Attention toutefois à ne pas confondre les notions : l'horodatage prouve l'antériorité de votre fichier, mais ne vous confère pas en lui-même un titre de propriété intellectuelle ni un brevet. Une œuvre architecturale originale ou un dessin technique relèvent du droit d'auteur dès leur création ; un dispositif technique innovant peut, lui, relever du droit des brevets, qui suppose un dépôt spécifique. L'horodatage ne remplace ni ce dépôt ni un acte notarié : il sert de point de départ daté pour faire valoir vos droits. C'est une preuve neutre, émise par un tiers de confiance, bien moins coûteuse qu'un constat d'huissier et suffisante dans la grande majorité des différends de conception.
Erreurs fréquentes à éviter
- Croire que la date du fichier DWG fait foi : elle se réécrit à chaque enregistrement et n'a aucune valeur probante.
- N'horodater que le plan final : pour défendre une idée, datez aussi vos esquisses et versions intermédiaires de conception.
- Diffuser le plan à un client ou à un concours avant de l'avoir horodaté, alors que c'est justement le moment où le risque de reprise est le plus élevé.
- Confondre horodatage et protection automatique : l'horodatage matérialise l'antériorité, mais c'est le droit d'auteur qui protège l'œuvre, pas le jeton lui-même.
- Transmettre un plan par e-mail en pensant que la date d'envoi suffit : un e-mail se contestant aisément, il ne garantit ni la date réelle de conception ni l'intégrité de la pièce jointe.

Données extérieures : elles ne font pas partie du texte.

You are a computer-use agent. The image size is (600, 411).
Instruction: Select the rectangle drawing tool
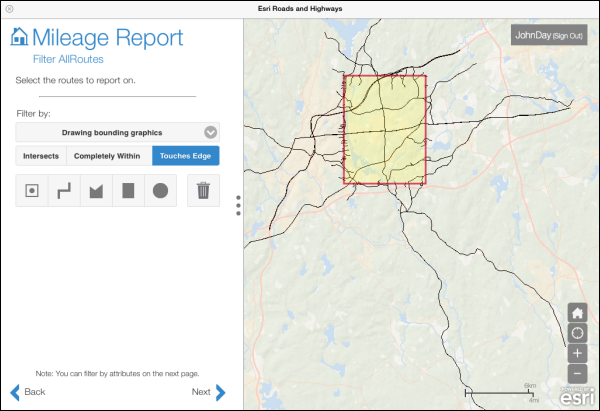click(128, 190)
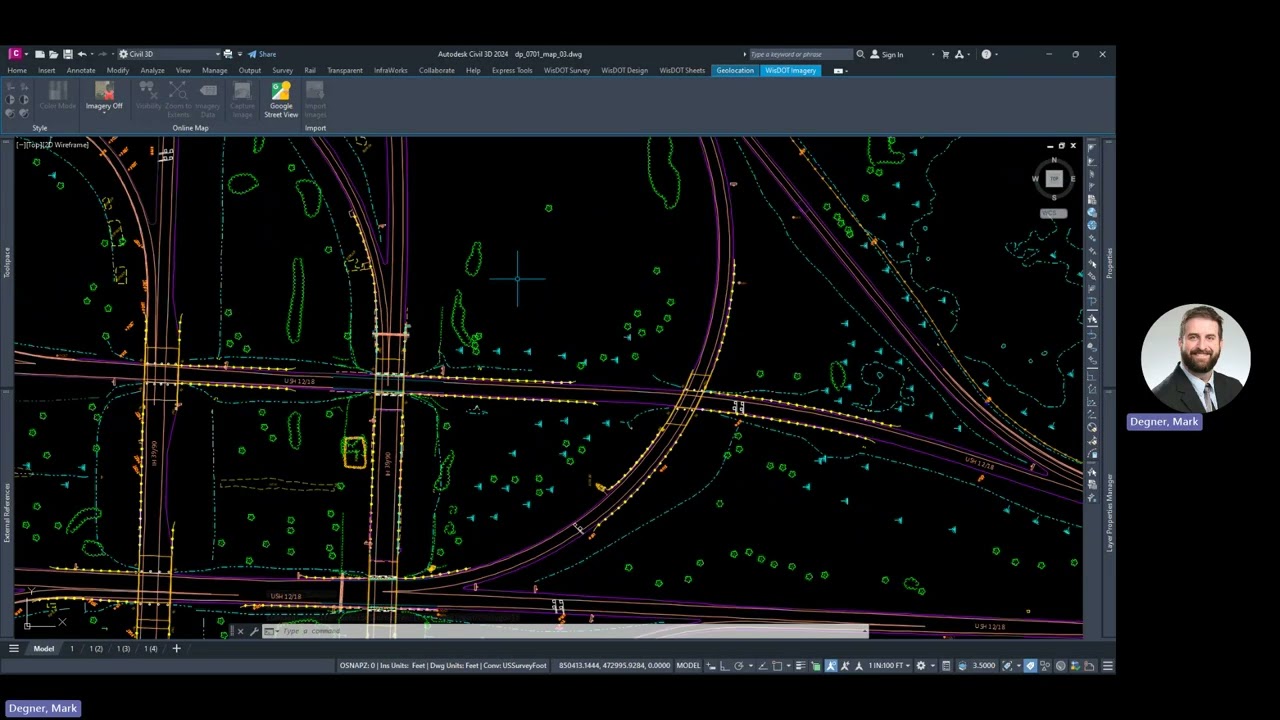Image resolution: width=1280 pixels, height=720 pixels.
Task: Click the ViewCube TOP face
Action: click(1053, 178)
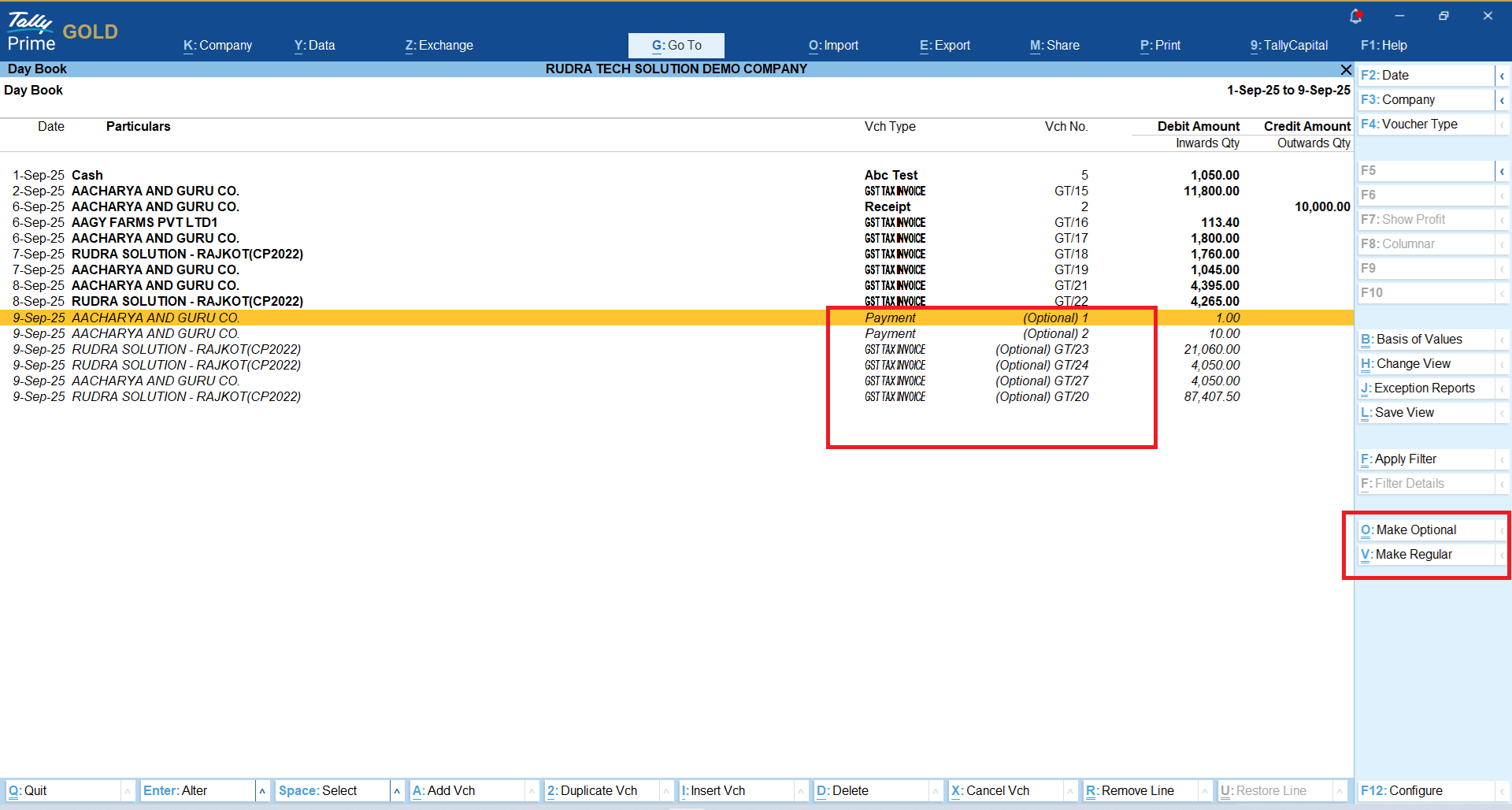Viewport: 1512px width, 810px height.
Task: Open the TallyCapital menu
Action: 1288,46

Horodater chaque révision d'un projet de conception
Sur un chantier ou un projet industriel, les versions s'enchaînent et les responsabilités se discutent souvent a posteriori : qui a validé telle cote, qui détenait quelle version le jour où une erreur a été introduite, à quelle date une modification a été demandée. Horodater chaque révision majeure d'un plan d'exécution construit une chronologie incontestable qui protège autant le concepteur que le maître d'ouvrage. Cette pratique rejoint celle des autres créations techniques et visuelles : si votre projet comporte une représentation volumétrique, consultez notre guide pour certifier une maquette, et pour les aspects purement graphiques, celui pour certifier un design. Beaucoup de concepteurs hésitent entre horodatage et dépôt Soleau pour matérialiser leur antériorité : notre comparatif horodatage et dépôt Soleau détaille les avantages de chacun. Dans tous les cas, conservez le fichier original intact aux côtés du certificat, car la preuve repose sur la correspondance exacte entre l'empreinte horodatée et ce fichier d'origine. Pour un bureau d'études ou une agence d'architecture qui gère des dizaines de dossiers en parallèle, mieux vaut intégrer cet horodatage au flux de travail habituel : à chaque fois qu'une version de plan est validée et figée, on l'horodate avant diffusion, et le certificat est rangé dans le dossier projet au même titre que le PDF. Cette discipline transforme une réaction d'urgence en cas de litige en une protection préventive systématique, qui ne coûte que quelques instants par fichier mais peut éviter des mois de procédure invérifiable.